**SET EXERCISE A**
In the records, turn the stretch from the line containing "This screenshot has" through the line containing "pos(177,791)" into a JSON list of strings, one string per line, with blank lines omitted.

**GIVEN PASSAGE**
= = =

Skip to content

CUDA Memory Errors at first epoch at default batch size #203

@cvKDean

Description

@cvKDean

Good day, I would just like to ask if you guys have any idea why I am running into CUDA memory errors when running training? This happens at the end of the first epoch (epoch 0). For reference, I am just trying to reproduce the results in REPRODUCE_RESULTS.md with the smaller dataset with annotation-small.json.

My configuration is:
OS: Windows 10 (Anaconda Prompt)
GPU: GeForce GTX 1070Ti (single)

= = =

**SUPPLIED MATERIAL**
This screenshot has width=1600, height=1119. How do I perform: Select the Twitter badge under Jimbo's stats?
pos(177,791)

= = =

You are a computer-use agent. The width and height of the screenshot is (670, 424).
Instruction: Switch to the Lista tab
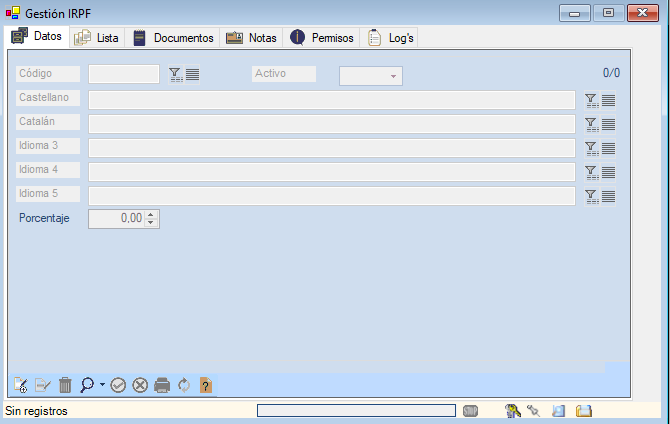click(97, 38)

= = =

**SET EXERCISE B**
Print the stretch of the CUDA memory errors post from "Good day, I" through "dataset with annotation-small.json." word for word.

**COMPLETE RESPONSE A**
[
  "This screenshot has width=1600, height=1119. How do I perform: Select the Twitter badge under Jimbo's stats?",
  "pos(177,791)"
]

**COMPLETE RESPONSE B**
Good day, I would just like to ask if you guys have any idea why I am running into CUDA memory errors when running training? This happens at the end of the first epoch (epoch 0). For reference, I am just trying to reproduce the results in REPRODUCE_RESULTS.md with the smaller dataset with annotation-small.json.